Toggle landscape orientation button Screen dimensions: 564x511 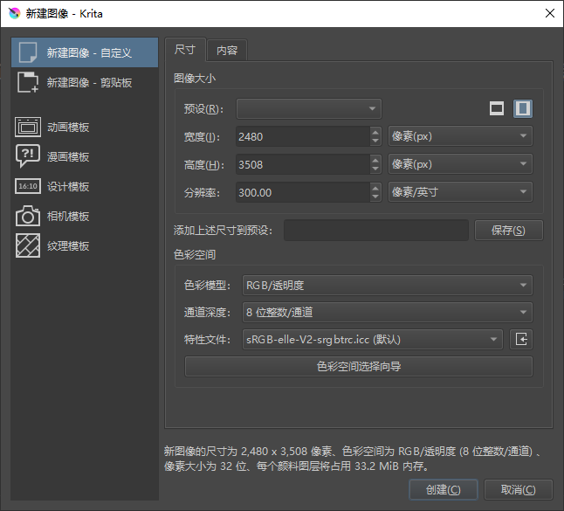coord(497,108)
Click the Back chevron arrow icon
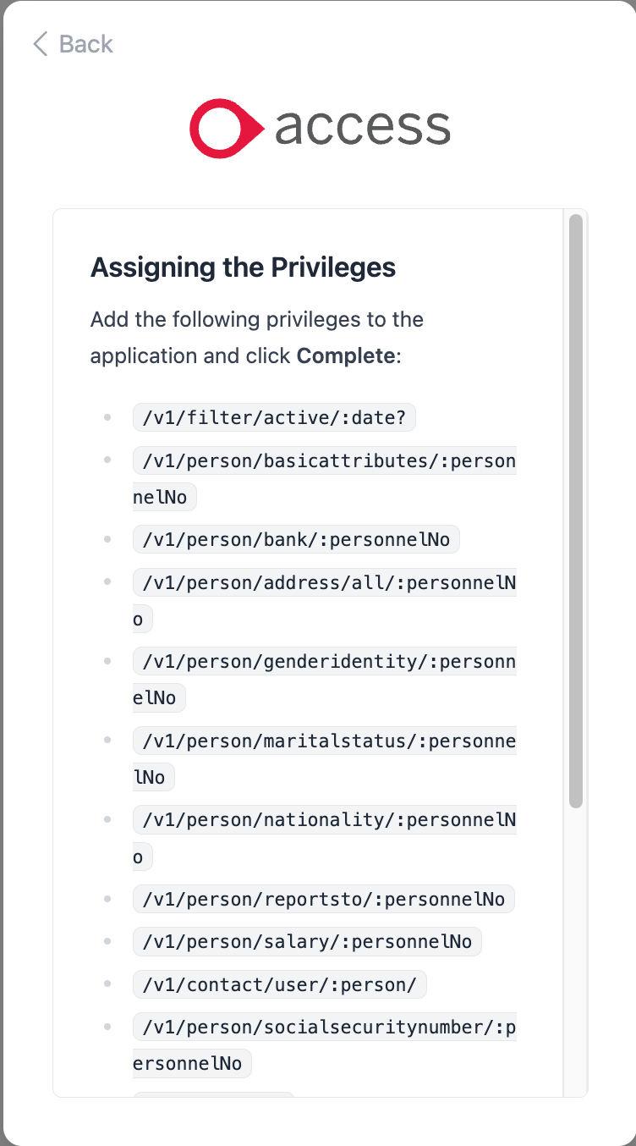This screenshot has width=636, height=1146. (x=40, y=44)
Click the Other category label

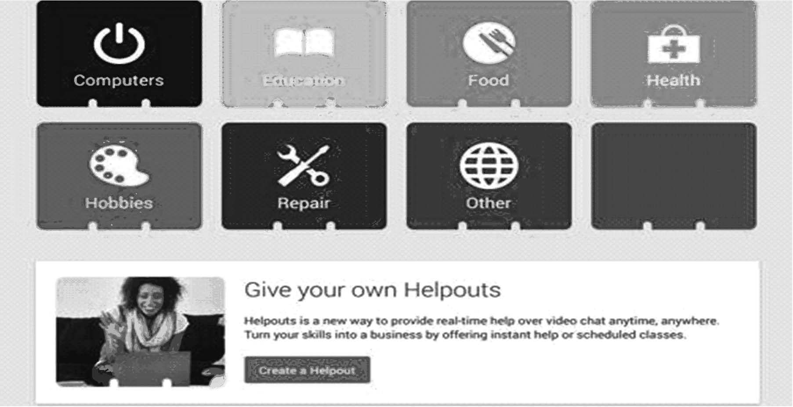(x=489, y=203)
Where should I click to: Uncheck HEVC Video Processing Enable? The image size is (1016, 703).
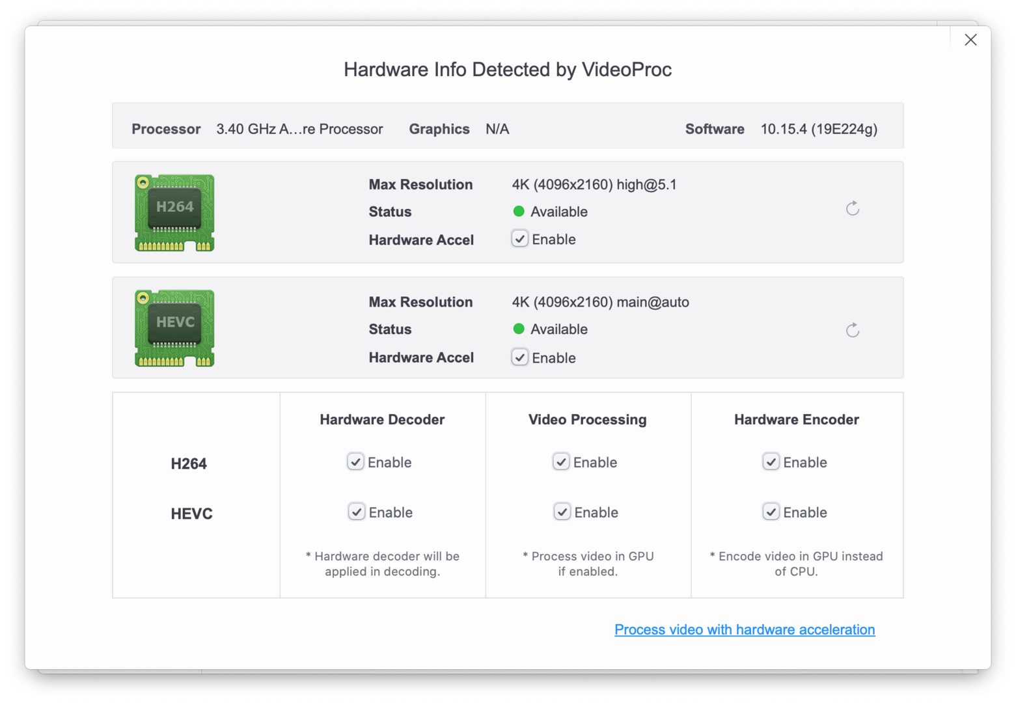pos(562,512)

ACTIVITY — The line that contains "Click the Other category label" opens the part to copy, and the last line of the records closes it; set down those lines exactly, pictures excluded.

RESPONSE FOR THIS EXERCISE —
Click the Other category label

(x=489, y=203)
Where should I click to: Uncheck HEVC Video Processing Enable? The image size is (1016, 703).
pos(562,512)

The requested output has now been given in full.